Today one of our Social Workers posed the question, "Can we install a lock on a bedroom door for a resident?" While the immediate answer was a resounding "NO!" from the interdisciplinary team, I felt the question was worth some research.
When a resident requests increased physical security, there are two questions:
1. Why does this resident not feel safe/trusting of the environment?
2. What limitations do we face when balancing safety and security?
A resident usually requests a lock box because they have already lost something. Looking back on past purchases, I realize that this "intervention" is 95% emotional and 5% physical security. Admit it, the lock boxes you are buying for your residents aren't exactly Fort Knox. A thorough investigation of a reported misappropriation is a more appropriate approach, in my opinion, than a physical device provided after the fact.

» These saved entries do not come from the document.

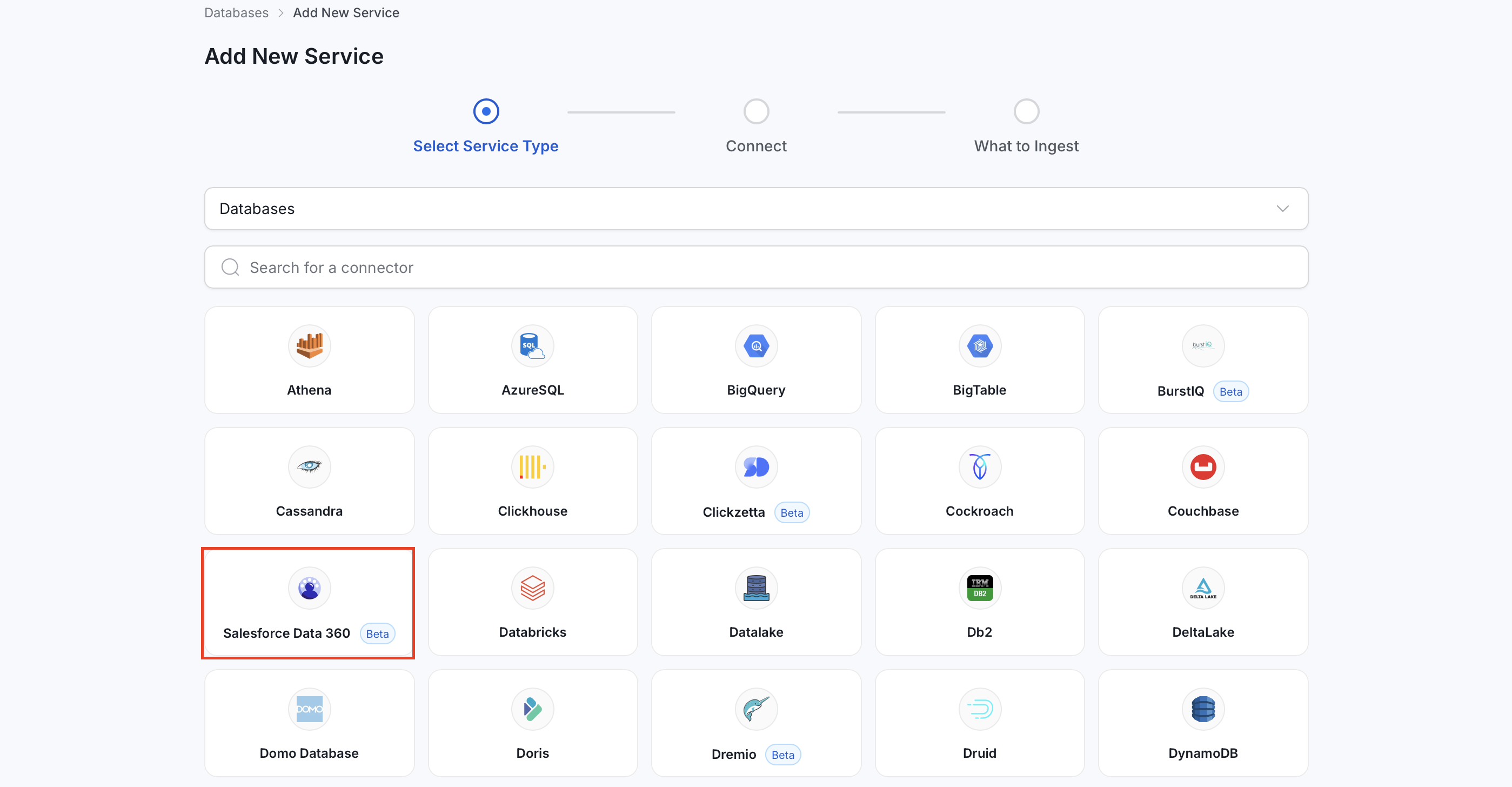Screen dimensions: 1512x787
Task: Expand the dropdown chevron arrow
Action: [x=1282, y=209]
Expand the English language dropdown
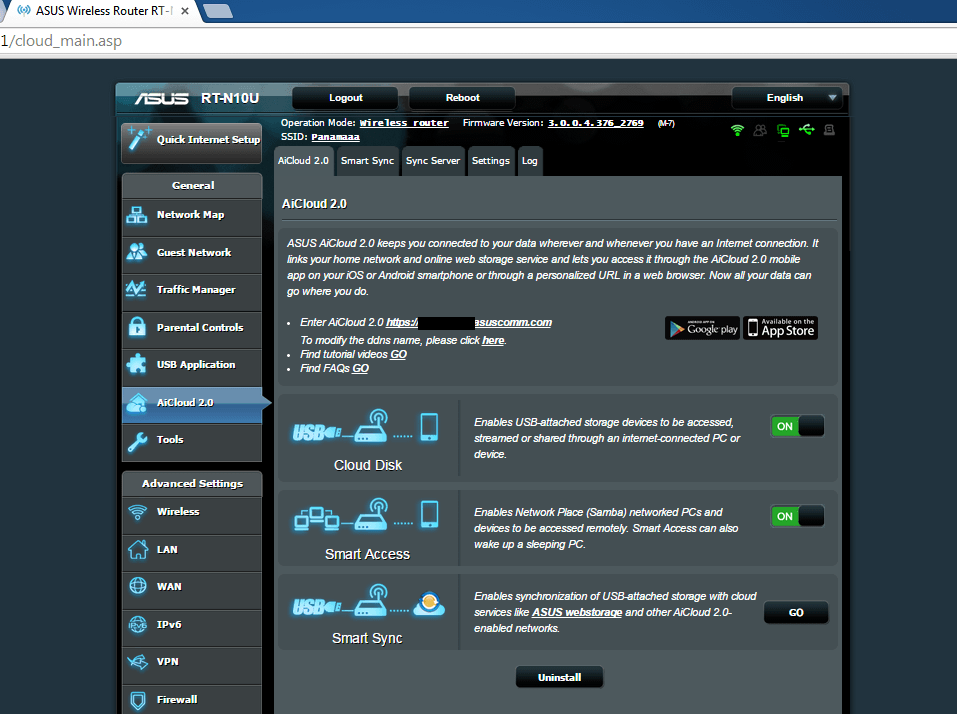 tap(788, 98)
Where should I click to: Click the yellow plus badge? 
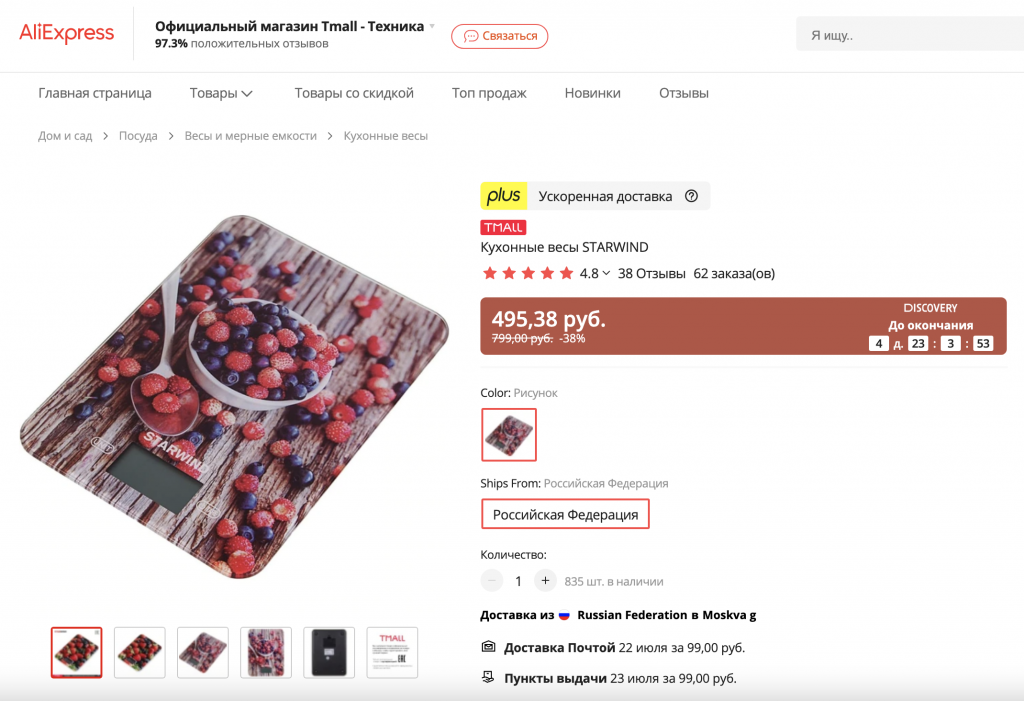coord(504,196)
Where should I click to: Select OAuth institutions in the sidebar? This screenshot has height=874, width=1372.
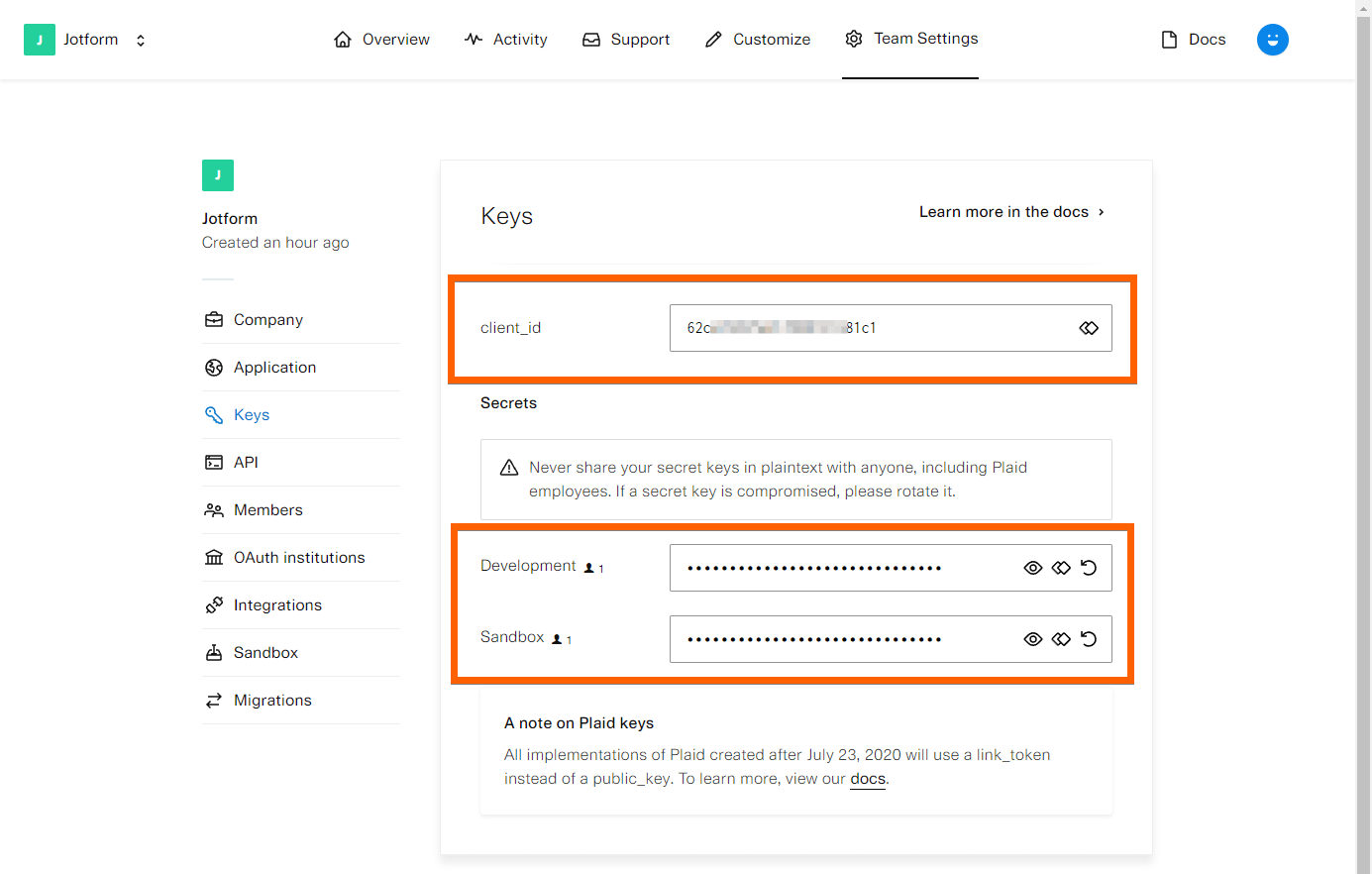[299, 558]
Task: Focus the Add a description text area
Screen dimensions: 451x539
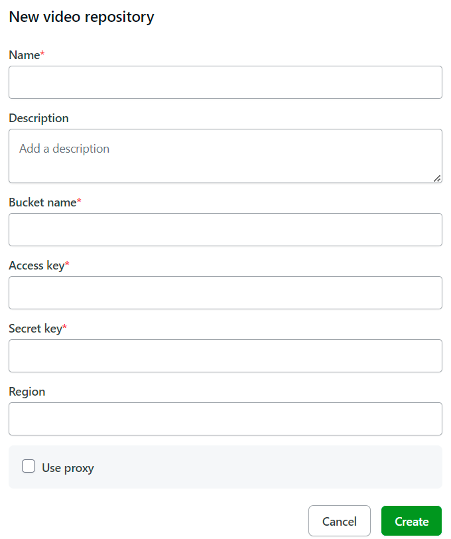Action: pyautogui.click(x=225, y=156)
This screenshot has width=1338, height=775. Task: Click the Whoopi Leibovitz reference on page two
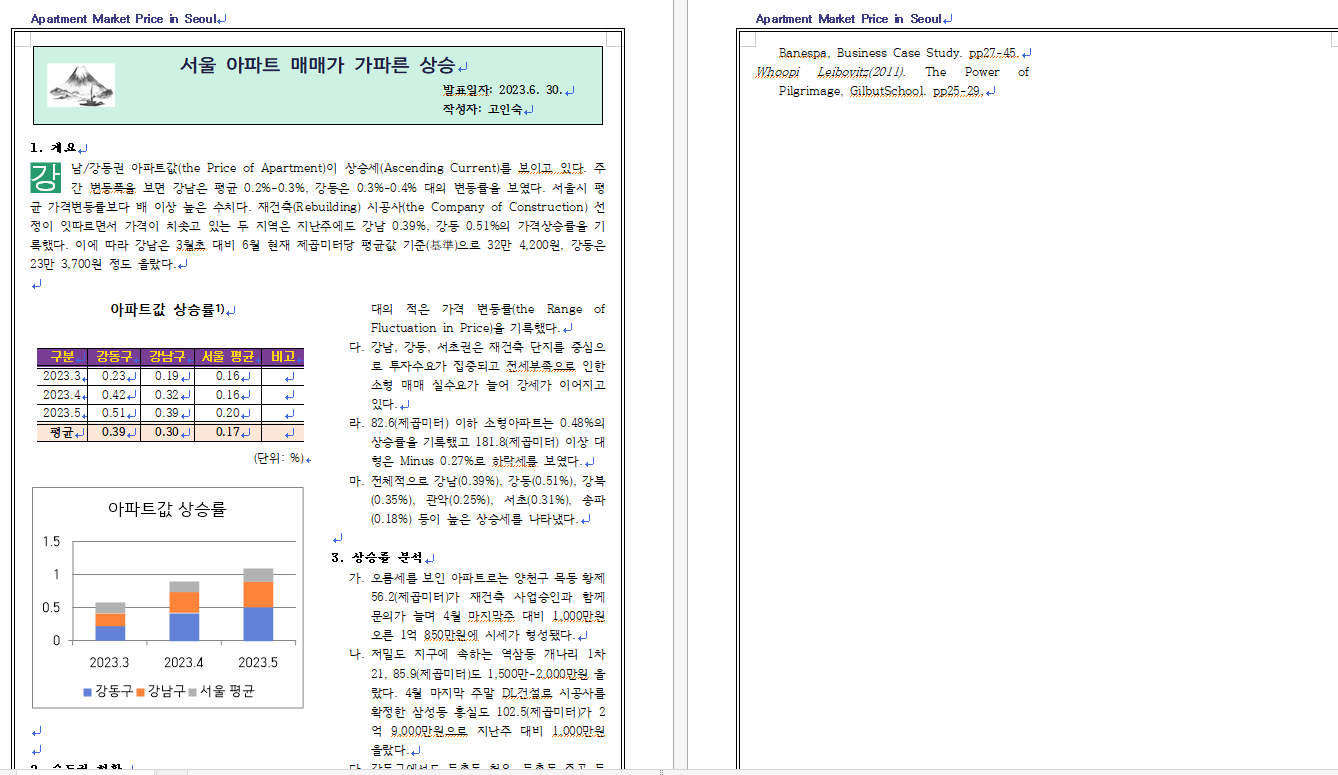[829, 72]
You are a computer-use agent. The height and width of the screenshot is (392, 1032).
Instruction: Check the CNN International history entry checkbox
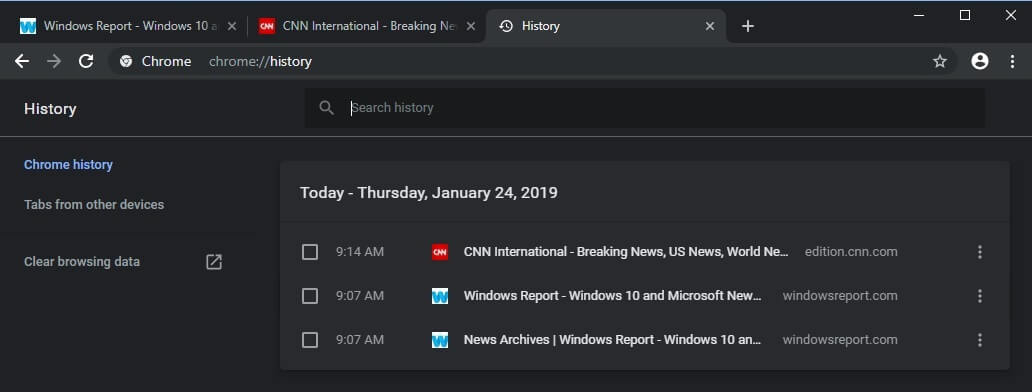click(x=310, y=252)

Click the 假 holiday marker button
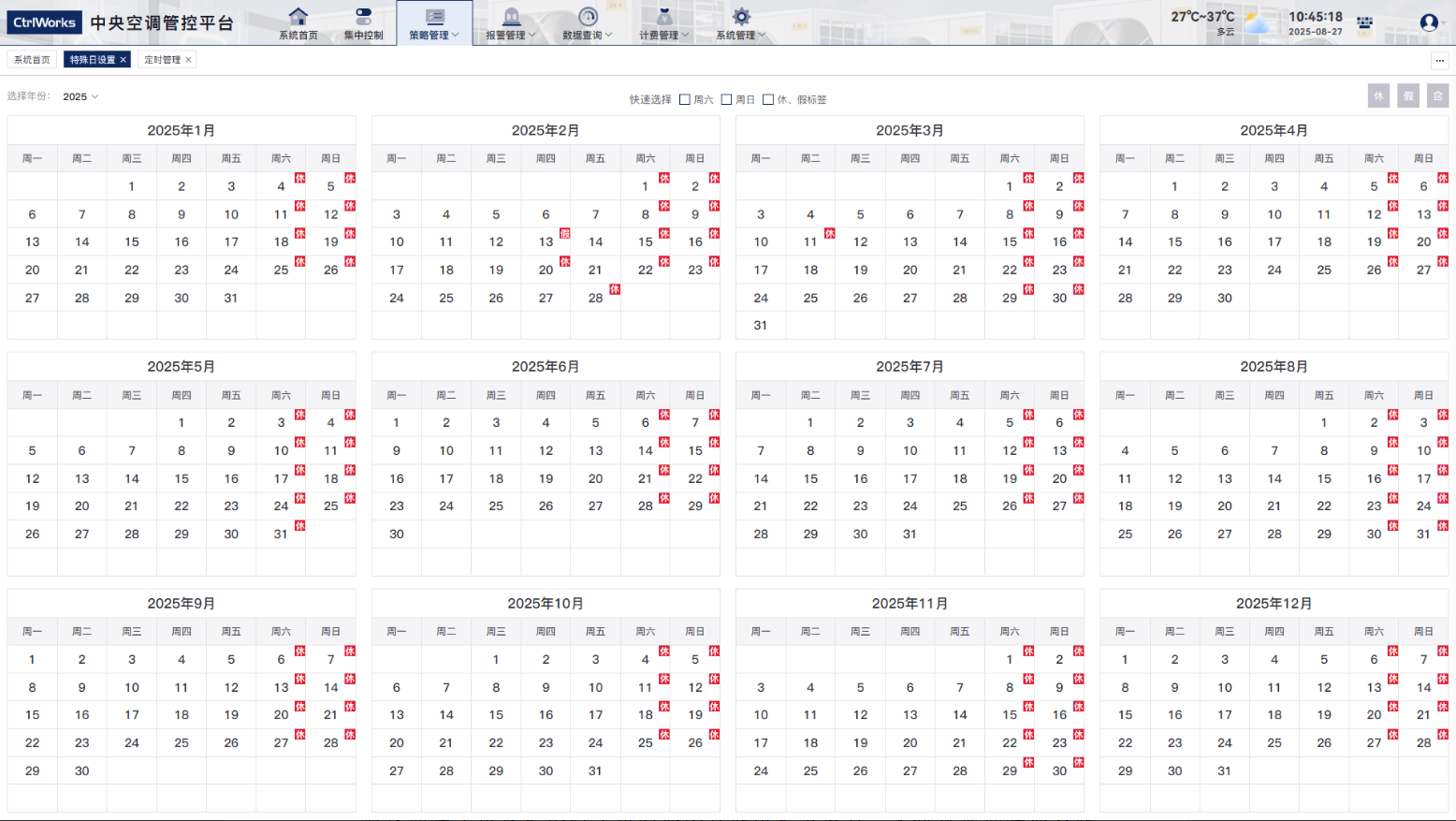(1408, 95)
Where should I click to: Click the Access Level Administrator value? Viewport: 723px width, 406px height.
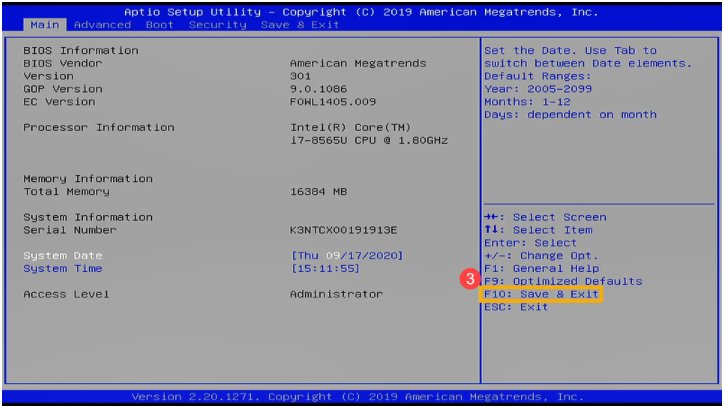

A resident that is consistently losing items will only be further confused at the lockbox concept. You will be searching for keys, items the resident insists did (or did not) make it into the box, or the box itself.
The confusion factor aside, one often overlooked reason that a resident does not feel safe in your facility (their own home) is uninvited guests. I'm not referencing wandering residents here, but rather staff that do not knock on doors, new staff that do not introduce themselves, and staff that enter the room in the middle of the night, provide care, and leave without verbal exchange. This is not about intention of the worker; it is about perception by the resident. Managers may want to personally introduce new staff to anxious residents, and even third-shifters with the best of intentions need that occasional remind to increase communication with sleeping residents.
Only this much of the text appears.